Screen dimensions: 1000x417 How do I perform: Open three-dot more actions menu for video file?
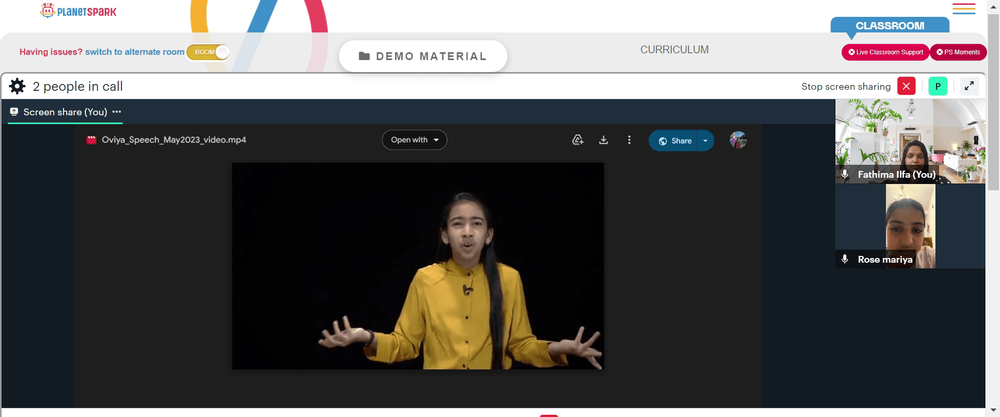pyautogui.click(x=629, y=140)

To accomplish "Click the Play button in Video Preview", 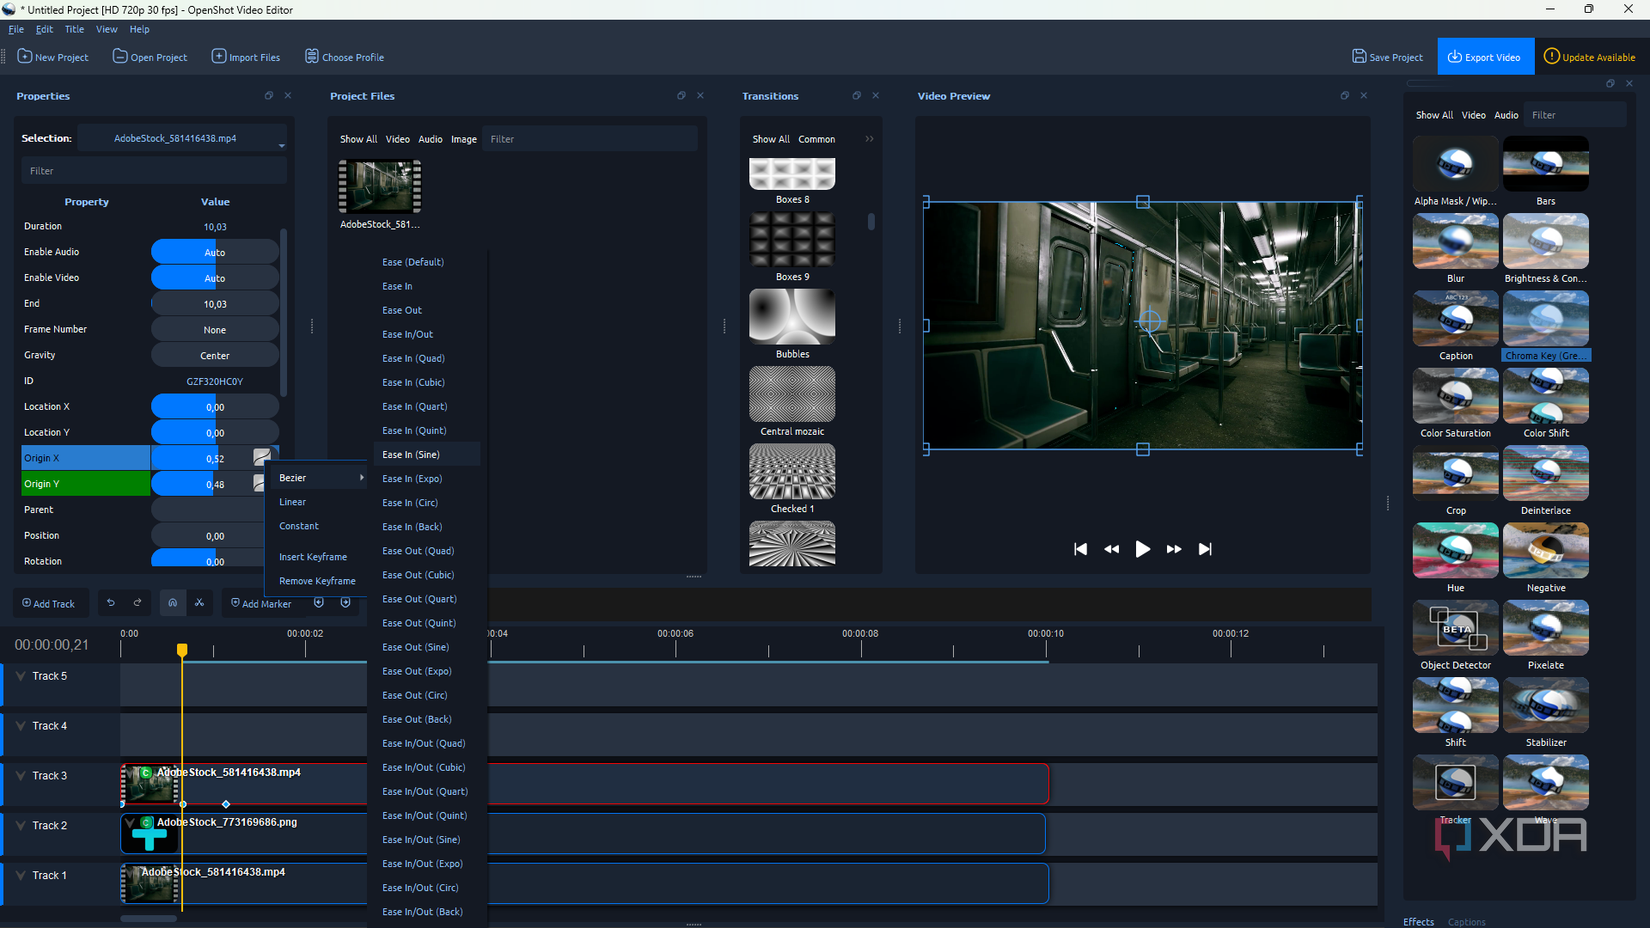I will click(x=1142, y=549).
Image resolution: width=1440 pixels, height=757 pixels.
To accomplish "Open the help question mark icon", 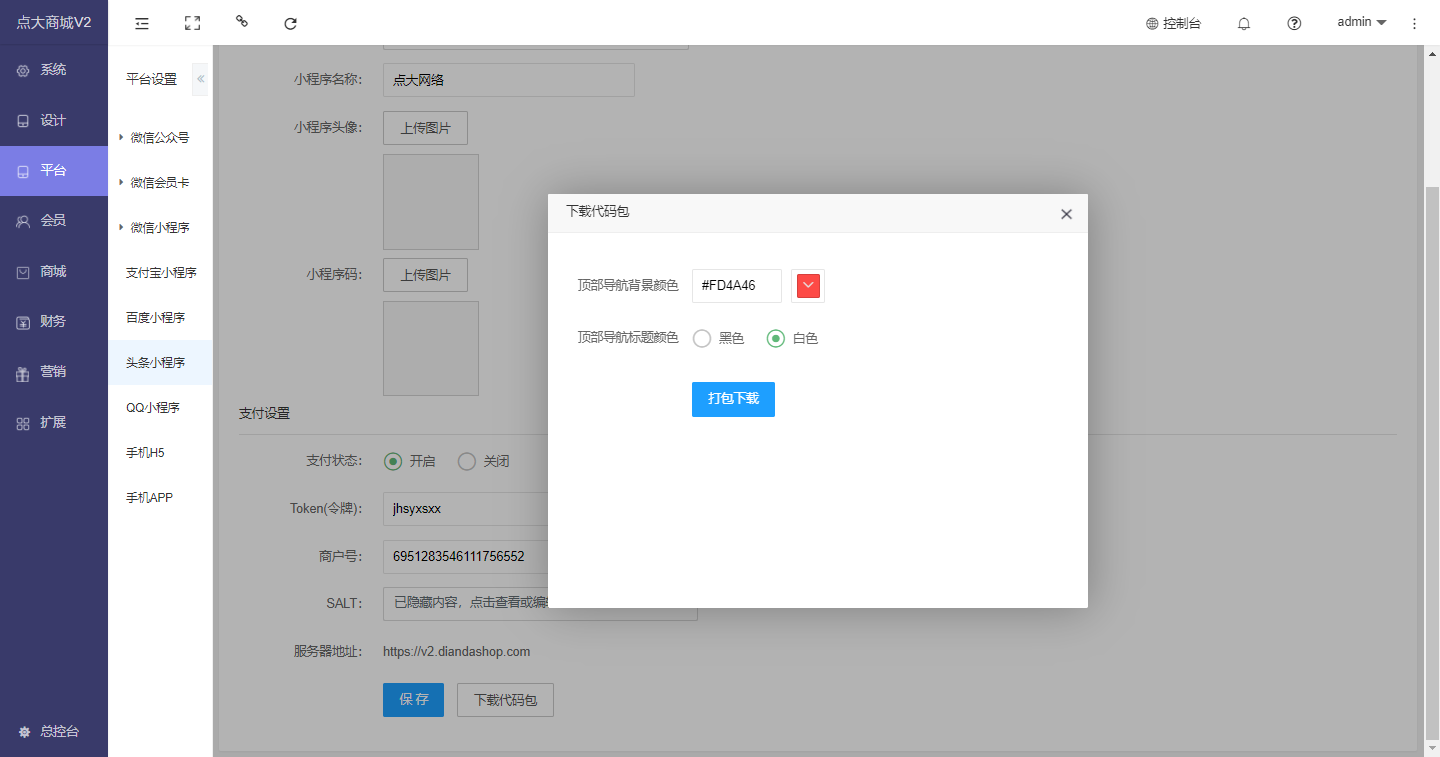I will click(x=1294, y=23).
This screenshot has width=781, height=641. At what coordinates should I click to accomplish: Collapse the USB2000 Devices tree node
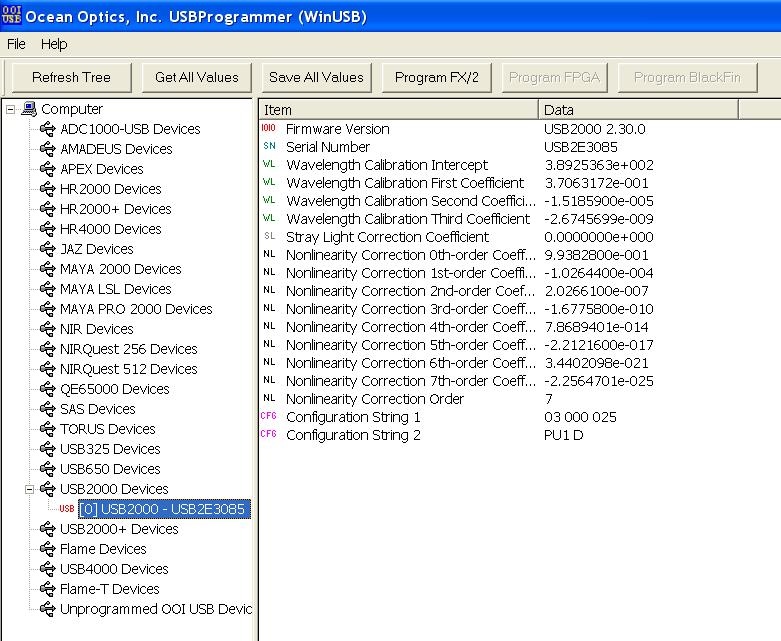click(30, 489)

--

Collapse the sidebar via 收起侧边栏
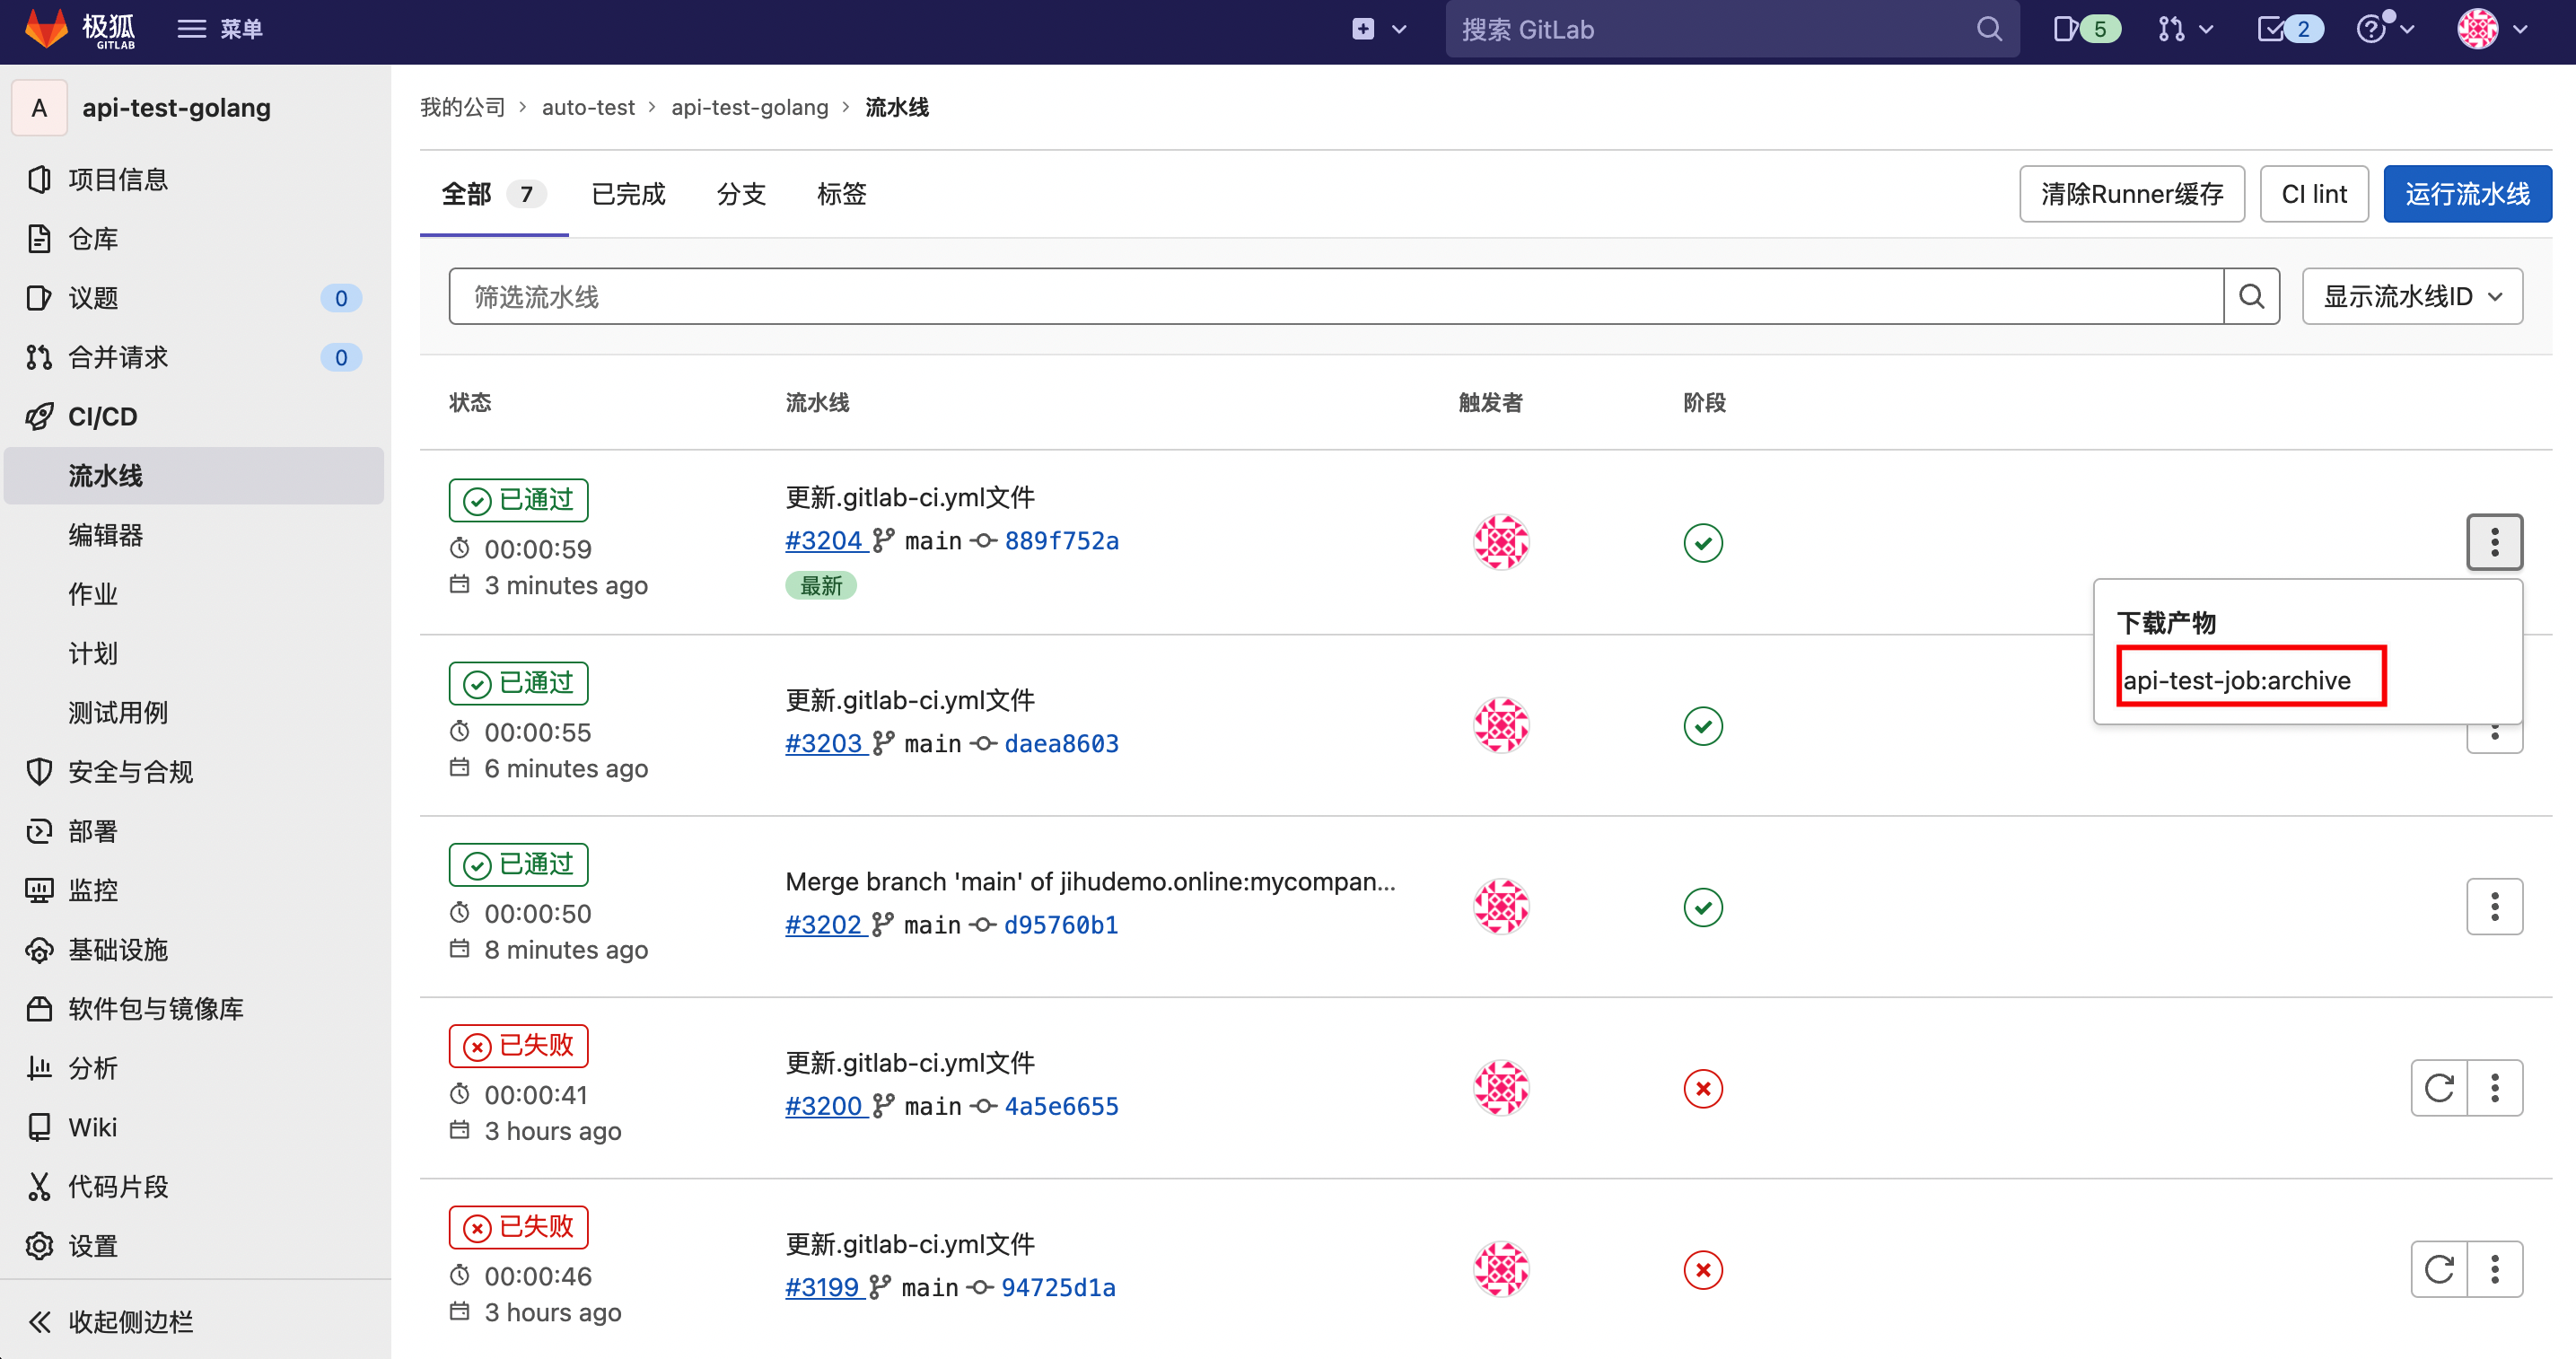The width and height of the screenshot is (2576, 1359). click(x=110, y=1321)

• Required work
Convert the part of the listing that opens with the line containing "This screenshot has" and closes with the line containing "click(30, 489)" into a CSV with the columns text and answer. Put each text and its answer on one row, each in a single quoted field with line breaks turned into spaces, and leave the pictures out.

• Correct output
text,answer
"This screenshot has width=781, height=641. At what coordinates should I click to accomplish: Collapse the USB2000 Devices tree node","click(30, 489)"